Ciclismo
Longo e Van Moorsel, il duello secondo le donne
Simone Basso 02/12/2014
Hai voglia a definirlo solo un gioco. Soprattutto per loro, gli attori professionisti. Lo sport, al pari dell’arte, tira fuori il meglio e il peggio dagli esseri umani. Cervello, cuore e viscere. Non ci siamo mai bevuti le fandonie su Olimpia e la Grecia antica; basterebbero tre pagine di Weeber per confutare l’ambaradan sulla nobiltà di quei gesti… A patto che lo sport venga demistificato da chi lo vede, e che invece lo tratta alla strégua di un culto teosofico, ci piacciono le rivalità estreme. Le storie tese che debordano in un sano (?) odio agonistico. Per esempio, malgrado Coppi, Bartali e il sudore degli Dei, in Italia un duello più vero di quello tra Belmondo e Di Centa, nel bel mezzo dei Novanta, non l’abbiamo mai visto. Perché, al di là del bene e del male, era inveterato: privo del rispetto reciproco. È una dimensione femminile, che si stacca dal concetto sportivo, virile, di noi maschietti: polverizzato quanto l’idea di politicamente corretto. Ricordate Tonya e Nancy?

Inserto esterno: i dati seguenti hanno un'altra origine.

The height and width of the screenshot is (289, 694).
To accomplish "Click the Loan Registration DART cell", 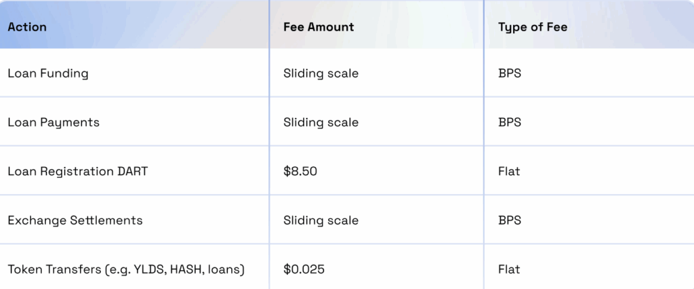I will click(x=78, y=171).
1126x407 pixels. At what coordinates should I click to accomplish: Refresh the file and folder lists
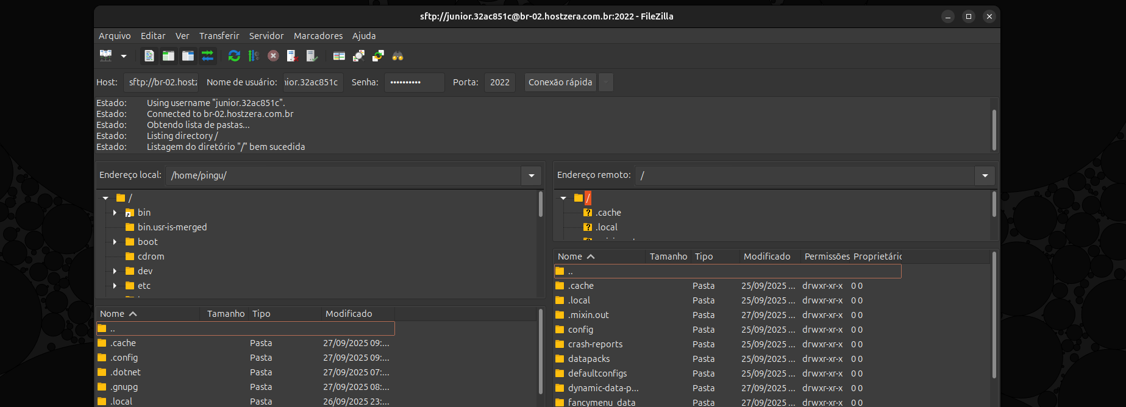(234, 56)
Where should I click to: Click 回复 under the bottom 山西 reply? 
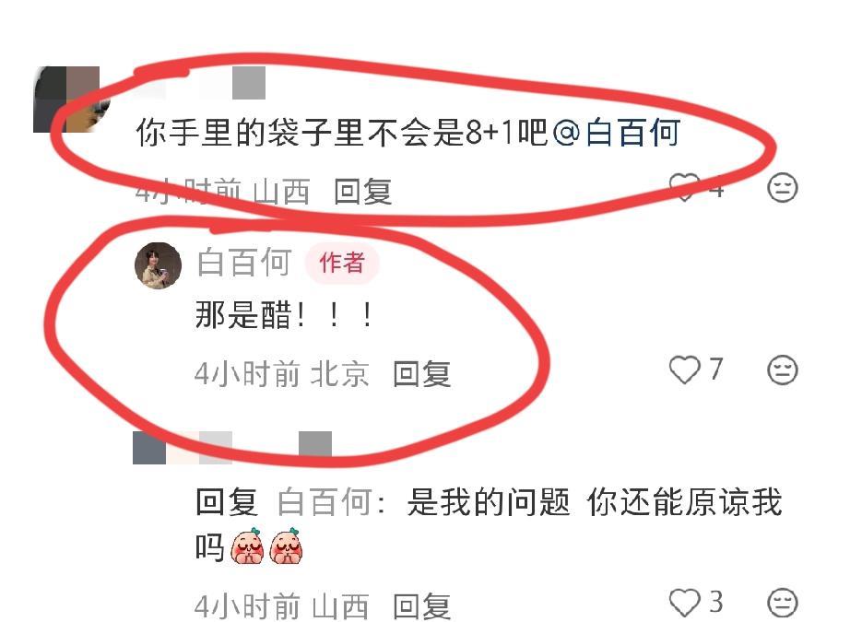[421, 605]
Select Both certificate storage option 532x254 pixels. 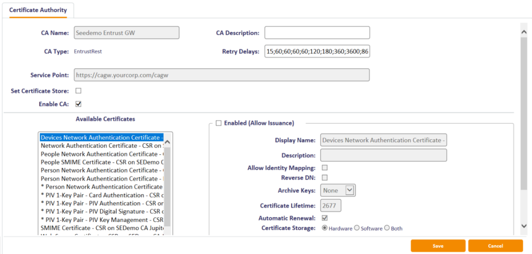click(x=387, y=228)
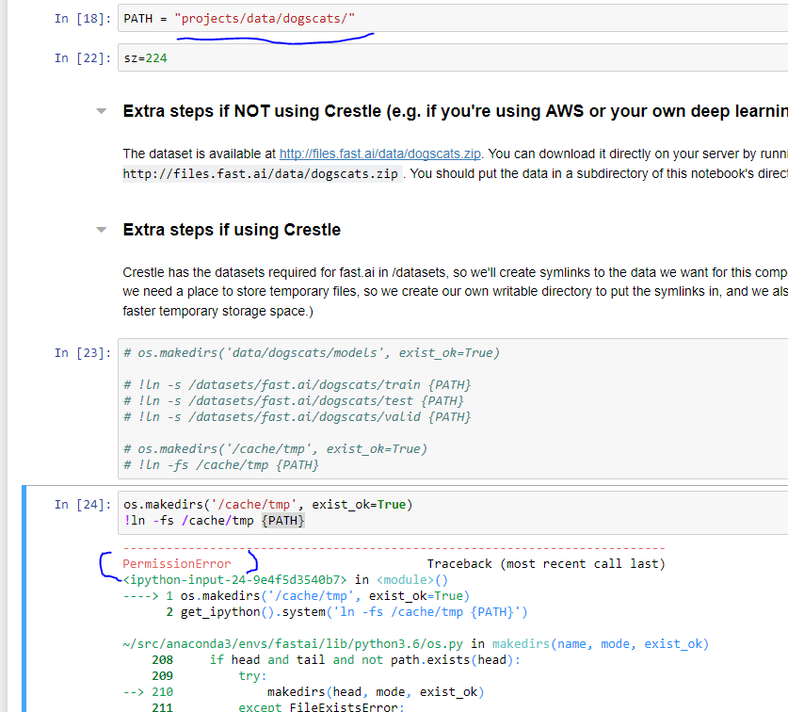
Task: Click the red PermissionError text in the traceback
Action: [x=177, y=563]
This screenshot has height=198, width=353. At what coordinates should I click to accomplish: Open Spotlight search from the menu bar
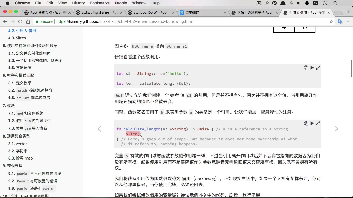335,3
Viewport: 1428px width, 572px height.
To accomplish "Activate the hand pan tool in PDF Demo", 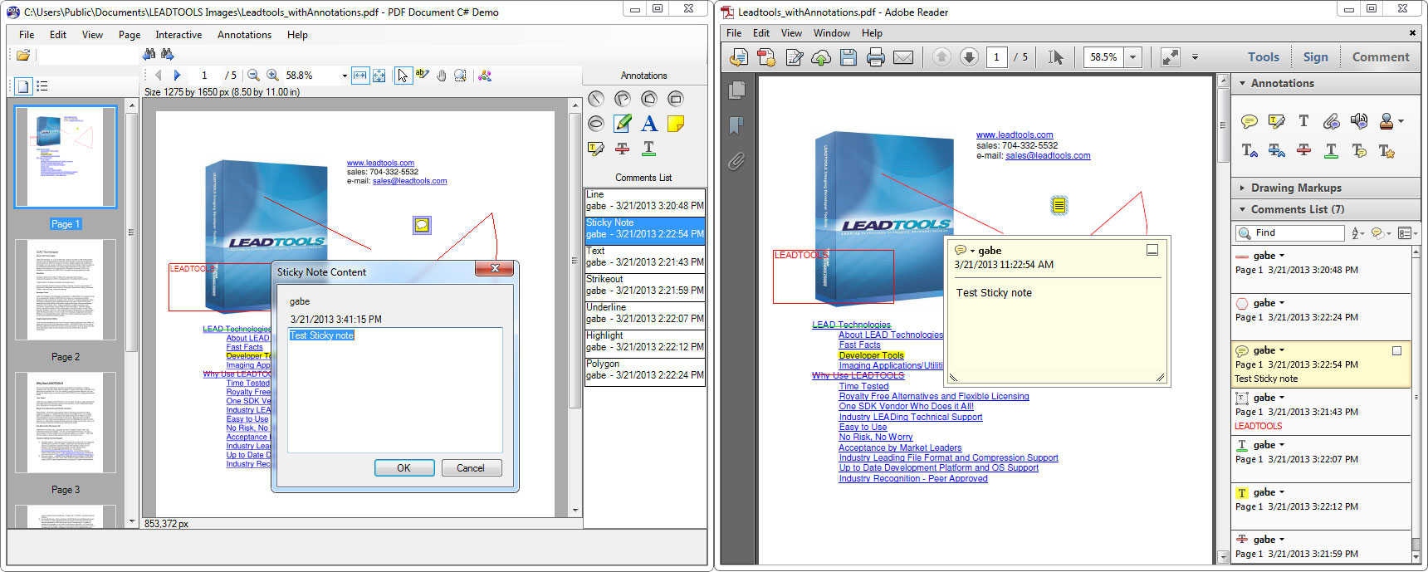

Nel ciclismo, scusandoci con le faide fiamminghe dei Van Looy e Merckx, nulla fu pari allo scontro fra le regine Longo e Van Moorsel. La spiegazione è banale: le due, tranne l’essere campionesse, anzi campionissime, non condividevano alcunché. Visioni diametralmente opposte della vita, del mestiere, del porsi al prossimo. La sfida, per circostanze che hanno a che fare con le vicende personali di entrambe, durò poco ma fu tremenda. E coincise con lo zenith del movimento rosa nell’era delle pioniere. L’apice assoluto avvenne nell’agosto 1992, al Tour. Nove tappe e un prologo, da Parigi – la partenza sotto la Torre Eiffel – a l’Alpe d’Huez, attraverso i Pirenei e il Midi, con tutti gli astri sincronizzati. Jeannie e Leontien, il pubblico e l’interesse mediatico crescente, la diretta di TF3.
Il Tour 1992 visse sull’equilibrio instabile del loro confronto. Tappa dopo tappa (due vinte a testa) si arrivò alla frazione conclusiva, la nona, Le Fontanil – Alpe d’Huez, con l’olandese in giallo e Longo ad appena nove secondi. Odin, Dunlap e Schop scapparono dopo il via, ma l’OK Corral si preparò all’abbrivio dell’Alpe. Longo impose subito un ritmo infernale e, al dodicesimo tornante (su ventuno), rimasero lei e la maglia gialla. A ogni accellerazione, Van Moorsel – che non perdeva un metro – pareva l’ombra della rivale. A un certo punto, frustrata dalla tattica difensiva dell’iridata, Jeannie si fermò con l’avversaria – tetràgona, impassibile – alla ruota. Una scena incredibile, senza precedenti. La francese si arrestò (e ripartì) quattro volte; la brabantina rispose senza battere ciglio. Surplace, nemmeno fossero in un velodromo, non sulle rampe della salita più famosa del mondo. Sotto la flamme rouge l’ultimo, disperato, tentativo di Longo. Van Moorsel non tremò e la castigò allo sprint. Bottino pieno: tappa, classifica finale, la competizione a punti e il Gran Premio della Montagna. Leontien avrebbe continuato a dominare sino all’autunno del 1993 poi, all’improvviso, accadde qualcosa…
L’anoressia nervosa la portò altrove: scomparve dall’orizzonte, impegnata in una gara ancor più difficile. Intanto Jeannie, nei rapporti con le altre, toccò il punto di non ritorno. Ai Mondiali di Agrigento, 1994, cinque in avanscoperta e due transalpine di alto lignaggio: Marsal (l’erede presunta) e Odin. Longo tiro à bloc – cattivissima – per riprenderle e così fu, a cinque chilometri dal traguardo: vinse la Valvik, Jeannie nona, le bleus disperse e furiose. Bandita dalla nazionale a tempo indeterminato, al rientro dall’esilio si prese l’ultimo scalpo che le mancava: l’oro olimpico ad Atlanta. Leontien si sposò con l’allenatore Michael Zijlaard, guarì dalla malattia e risalì in bici: rotondetta, non più adatta ai Giri, ma la classe era intatta. Chiuse il cerchio, più che a Sydney (2000) e ad Atene (2004), a Valkenburg nel 1998. Il dì che vestì l’arcobaleno della crono di fronte al pubblico di casa. Il commento della Longo, bisbetica indomabile, non si fece attendere: “La pipì del controllo antid****g della Van Moorsel l’avranno gettata nella Mosa…”. La nemica esibì un’indifferenza glaciale a quelle parole. Pensiamo che con la memoria però sia tornata a quel pomeriggio di fuoco sull’Alpe. Quando bisbigliò all’avversaria il nomignolo, feroce, irripetibile, che le affibbiò il gruppo. Connasse.